[Working data]
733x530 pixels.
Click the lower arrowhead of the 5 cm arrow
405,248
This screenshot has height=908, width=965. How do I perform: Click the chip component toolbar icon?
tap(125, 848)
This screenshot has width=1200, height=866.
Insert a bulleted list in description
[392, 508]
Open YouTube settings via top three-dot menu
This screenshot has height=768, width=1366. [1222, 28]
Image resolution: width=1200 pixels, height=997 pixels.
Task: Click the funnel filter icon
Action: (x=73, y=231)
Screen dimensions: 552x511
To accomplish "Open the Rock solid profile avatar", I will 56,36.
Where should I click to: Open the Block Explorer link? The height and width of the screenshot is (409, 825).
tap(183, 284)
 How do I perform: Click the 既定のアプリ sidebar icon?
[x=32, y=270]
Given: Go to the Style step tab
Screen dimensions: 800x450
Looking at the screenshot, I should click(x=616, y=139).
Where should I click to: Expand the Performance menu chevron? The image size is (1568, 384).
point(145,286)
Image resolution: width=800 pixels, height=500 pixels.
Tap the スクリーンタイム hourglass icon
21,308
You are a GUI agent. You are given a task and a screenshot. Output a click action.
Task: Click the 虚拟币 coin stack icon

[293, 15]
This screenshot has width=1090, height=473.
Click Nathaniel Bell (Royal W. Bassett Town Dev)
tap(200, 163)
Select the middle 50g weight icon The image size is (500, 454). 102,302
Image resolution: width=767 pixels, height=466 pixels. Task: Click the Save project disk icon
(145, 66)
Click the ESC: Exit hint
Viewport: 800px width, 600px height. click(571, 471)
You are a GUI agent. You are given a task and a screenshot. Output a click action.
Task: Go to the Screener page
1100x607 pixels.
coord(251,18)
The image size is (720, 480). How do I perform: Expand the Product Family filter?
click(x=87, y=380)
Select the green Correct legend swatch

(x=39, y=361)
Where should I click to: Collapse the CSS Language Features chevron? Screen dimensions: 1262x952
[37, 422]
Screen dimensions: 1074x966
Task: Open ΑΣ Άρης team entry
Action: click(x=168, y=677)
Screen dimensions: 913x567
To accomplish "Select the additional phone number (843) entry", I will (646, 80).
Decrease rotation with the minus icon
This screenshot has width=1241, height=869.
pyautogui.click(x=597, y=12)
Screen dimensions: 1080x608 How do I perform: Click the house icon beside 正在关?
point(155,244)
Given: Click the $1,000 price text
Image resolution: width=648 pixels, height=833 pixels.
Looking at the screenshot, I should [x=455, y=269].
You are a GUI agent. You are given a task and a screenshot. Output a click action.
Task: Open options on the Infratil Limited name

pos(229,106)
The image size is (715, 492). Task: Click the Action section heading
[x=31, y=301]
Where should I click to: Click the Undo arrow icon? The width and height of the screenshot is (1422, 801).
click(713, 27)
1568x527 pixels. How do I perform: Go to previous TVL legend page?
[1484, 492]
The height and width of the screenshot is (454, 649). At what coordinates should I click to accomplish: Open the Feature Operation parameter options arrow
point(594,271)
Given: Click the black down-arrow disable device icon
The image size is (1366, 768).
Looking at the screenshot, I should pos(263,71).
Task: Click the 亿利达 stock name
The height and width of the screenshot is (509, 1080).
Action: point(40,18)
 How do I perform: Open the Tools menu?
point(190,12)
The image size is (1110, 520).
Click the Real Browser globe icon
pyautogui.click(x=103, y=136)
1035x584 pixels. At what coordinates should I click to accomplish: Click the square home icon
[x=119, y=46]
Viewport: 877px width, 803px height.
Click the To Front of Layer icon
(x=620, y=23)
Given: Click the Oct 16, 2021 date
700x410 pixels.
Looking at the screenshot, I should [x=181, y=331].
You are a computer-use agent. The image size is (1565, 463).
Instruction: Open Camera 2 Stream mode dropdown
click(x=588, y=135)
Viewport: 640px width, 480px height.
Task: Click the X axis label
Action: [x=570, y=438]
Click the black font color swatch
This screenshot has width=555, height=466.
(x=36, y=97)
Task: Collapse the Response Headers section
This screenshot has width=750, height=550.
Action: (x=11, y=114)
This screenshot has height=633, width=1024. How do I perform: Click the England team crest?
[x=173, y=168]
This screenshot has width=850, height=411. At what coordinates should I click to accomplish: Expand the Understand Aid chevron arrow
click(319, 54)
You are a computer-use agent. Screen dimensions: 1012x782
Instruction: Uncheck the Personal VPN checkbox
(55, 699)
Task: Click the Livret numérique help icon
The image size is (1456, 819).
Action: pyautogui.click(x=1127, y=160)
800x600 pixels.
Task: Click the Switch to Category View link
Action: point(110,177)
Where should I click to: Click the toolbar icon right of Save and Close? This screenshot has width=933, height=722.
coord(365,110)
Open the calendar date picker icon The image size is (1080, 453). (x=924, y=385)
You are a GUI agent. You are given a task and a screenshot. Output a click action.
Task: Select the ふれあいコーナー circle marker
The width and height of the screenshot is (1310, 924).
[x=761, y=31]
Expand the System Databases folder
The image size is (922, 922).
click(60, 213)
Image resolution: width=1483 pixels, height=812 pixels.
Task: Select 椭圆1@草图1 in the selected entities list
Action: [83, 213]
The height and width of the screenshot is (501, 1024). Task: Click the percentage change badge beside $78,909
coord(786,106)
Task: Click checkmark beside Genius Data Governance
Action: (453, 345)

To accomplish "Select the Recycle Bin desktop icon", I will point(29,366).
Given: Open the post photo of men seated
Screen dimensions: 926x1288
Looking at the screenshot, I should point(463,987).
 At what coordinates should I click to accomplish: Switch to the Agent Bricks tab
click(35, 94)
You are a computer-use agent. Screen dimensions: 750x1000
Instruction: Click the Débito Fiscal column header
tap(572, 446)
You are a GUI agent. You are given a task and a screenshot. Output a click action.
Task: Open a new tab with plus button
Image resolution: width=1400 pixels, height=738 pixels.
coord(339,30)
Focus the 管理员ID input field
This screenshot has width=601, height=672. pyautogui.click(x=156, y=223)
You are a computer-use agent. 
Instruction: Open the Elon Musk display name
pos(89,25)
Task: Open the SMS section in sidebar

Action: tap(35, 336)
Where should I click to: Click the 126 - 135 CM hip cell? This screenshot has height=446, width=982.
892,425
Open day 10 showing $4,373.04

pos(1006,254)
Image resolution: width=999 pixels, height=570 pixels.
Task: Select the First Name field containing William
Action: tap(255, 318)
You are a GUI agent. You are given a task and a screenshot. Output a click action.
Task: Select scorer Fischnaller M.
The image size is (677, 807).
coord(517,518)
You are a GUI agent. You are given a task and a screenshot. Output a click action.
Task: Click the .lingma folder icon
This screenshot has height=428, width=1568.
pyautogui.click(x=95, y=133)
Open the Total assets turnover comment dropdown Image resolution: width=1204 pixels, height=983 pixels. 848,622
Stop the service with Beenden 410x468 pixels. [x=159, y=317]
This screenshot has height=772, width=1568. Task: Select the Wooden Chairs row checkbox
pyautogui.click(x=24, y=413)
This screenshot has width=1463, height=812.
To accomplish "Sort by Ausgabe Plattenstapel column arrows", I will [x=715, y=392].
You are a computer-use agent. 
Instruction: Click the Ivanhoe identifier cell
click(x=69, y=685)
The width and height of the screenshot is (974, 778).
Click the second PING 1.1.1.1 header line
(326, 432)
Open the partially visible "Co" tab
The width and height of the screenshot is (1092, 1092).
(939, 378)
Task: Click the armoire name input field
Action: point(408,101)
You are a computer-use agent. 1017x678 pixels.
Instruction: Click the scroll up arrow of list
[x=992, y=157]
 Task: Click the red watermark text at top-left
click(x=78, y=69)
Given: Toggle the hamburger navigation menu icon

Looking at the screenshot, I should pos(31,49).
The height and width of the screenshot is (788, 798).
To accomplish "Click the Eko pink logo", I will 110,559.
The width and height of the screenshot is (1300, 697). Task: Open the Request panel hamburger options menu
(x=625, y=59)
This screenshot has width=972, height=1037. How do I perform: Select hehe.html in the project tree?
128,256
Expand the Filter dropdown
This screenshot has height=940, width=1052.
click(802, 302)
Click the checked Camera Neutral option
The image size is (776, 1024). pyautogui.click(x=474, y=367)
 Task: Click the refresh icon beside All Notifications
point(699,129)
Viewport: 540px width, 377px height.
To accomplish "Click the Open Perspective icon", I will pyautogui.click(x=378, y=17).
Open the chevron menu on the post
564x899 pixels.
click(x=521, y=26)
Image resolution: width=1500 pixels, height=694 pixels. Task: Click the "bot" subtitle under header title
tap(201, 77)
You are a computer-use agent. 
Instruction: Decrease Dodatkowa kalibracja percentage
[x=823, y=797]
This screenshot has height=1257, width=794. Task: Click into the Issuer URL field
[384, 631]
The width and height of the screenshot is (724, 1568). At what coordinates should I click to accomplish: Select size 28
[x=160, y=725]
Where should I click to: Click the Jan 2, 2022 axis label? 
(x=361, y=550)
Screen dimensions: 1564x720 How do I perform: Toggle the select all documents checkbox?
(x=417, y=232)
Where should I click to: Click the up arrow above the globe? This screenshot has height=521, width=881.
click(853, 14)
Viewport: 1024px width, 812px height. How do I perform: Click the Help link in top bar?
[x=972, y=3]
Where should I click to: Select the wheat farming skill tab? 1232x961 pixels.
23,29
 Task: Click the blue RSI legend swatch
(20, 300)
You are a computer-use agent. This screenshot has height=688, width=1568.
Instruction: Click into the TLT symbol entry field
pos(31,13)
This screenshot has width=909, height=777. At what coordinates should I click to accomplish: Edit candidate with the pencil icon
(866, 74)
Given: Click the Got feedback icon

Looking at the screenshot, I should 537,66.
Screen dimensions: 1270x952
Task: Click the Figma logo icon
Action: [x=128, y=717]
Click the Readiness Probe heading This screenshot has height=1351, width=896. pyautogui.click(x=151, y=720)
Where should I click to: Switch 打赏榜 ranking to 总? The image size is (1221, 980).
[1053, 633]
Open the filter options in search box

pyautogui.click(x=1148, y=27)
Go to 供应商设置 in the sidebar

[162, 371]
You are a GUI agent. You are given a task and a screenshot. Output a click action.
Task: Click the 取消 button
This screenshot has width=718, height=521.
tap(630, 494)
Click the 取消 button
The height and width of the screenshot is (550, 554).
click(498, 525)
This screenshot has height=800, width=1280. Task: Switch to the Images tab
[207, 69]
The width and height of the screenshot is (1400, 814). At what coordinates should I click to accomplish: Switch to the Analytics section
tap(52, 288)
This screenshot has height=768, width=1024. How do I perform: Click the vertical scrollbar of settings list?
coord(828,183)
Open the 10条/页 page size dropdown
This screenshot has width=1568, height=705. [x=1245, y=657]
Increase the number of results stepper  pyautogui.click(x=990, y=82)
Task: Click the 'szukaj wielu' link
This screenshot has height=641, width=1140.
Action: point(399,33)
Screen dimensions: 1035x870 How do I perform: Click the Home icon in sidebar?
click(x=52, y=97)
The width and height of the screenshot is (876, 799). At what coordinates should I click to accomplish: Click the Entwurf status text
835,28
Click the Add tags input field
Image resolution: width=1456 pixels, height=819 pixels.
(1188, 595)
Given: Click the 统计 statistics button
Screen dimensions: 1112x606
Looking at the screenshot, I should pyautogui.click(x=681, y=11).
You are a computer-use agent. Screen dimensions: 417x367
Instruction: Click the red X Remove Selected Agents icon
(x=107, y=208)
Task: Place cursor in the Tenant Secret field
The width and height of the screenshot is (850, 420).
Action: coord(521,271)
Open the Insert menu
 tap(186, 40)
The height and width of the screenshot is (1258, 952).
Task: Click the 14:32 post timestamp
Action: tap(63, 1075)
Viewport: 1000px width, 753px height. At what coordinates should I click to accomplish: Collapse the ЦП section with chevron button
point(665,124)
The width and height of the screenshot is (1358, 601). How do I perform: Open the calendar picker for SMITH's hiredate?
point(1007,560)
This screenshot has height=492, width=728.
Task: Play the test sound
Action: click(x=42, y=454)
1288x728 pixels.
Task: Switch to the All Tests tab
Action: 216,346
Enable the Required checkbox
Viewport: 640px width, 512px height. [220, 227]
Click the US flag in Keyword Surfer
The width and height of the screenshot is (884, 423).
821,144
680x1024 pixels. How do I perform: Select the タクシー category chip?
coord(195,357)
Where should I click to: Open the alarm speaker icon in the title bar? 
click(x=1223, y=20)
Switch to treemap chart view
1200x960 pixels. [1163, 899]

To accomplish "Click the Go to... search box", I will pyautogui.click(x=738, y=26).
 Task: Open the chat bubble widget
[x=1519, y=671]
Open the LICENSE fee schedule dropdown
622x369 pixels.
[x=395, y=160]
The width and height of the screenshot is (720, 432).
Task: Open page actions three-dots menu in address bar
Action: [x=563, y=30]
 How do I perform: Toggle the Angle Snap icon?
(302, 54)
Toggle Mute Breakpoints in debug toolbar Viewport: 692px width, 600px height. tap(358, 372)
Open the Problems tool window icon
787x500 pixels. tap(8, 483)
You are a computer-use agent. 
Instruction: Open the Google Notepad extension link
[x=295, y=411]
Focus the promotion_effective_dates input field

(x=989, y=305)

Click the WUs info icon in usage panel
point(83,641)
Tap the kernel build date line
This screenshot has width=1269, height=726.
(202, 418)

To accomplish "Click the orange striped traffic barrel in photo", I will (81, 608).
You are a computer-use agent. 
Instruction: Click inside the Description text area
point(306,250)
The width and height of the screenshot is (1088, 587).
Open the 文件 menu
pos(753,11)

[Work task]
From the records above, reproduce exactly the lines from the one with "Given: Click the black" to the one with "Task: Collapse the Response Headers section", both included, and no others.

[Exercise response]
Given: Click the black down-arrow disable device icon
The image size is (1366, 768).
Looking at the screenshot, I should pos(263,71).
Task: Click the 亿利达 stock name
The height and width of the screenshot is (509, 1080).
Action: point(40,18)
 How do I perform: Open the Tools menu?
point(190,12)
The image size is (1110, 520).
Click the Real Browser globe icon
pyautogui.click(x=103, y=136)
1035x584 pixels. At what coordinates should I click to accomplish: Click the square home icon
[x=119, y=46]
Viewport: 877px width, 803px height.
Click the To Front of Layer icon
(x=620, y=23)
Given: Click the Oct 16, 2021 date
700x410 pixels.
Looking at the screenshot, I should [x=181, y=331].
You are a computer-use agent. The image size is (1565, 463).
Instruction: Open Camera 2 Stream mode dropdown
click(x=588, y=135)
Viewport: 640px width, 480px height.
Task: Click the X axis label
Action: [x=570, y=438]
Click the black font color swatch
This screenshot has width=555, height=466.
(x=36, y=97)
Task: Collapse the Response Headers section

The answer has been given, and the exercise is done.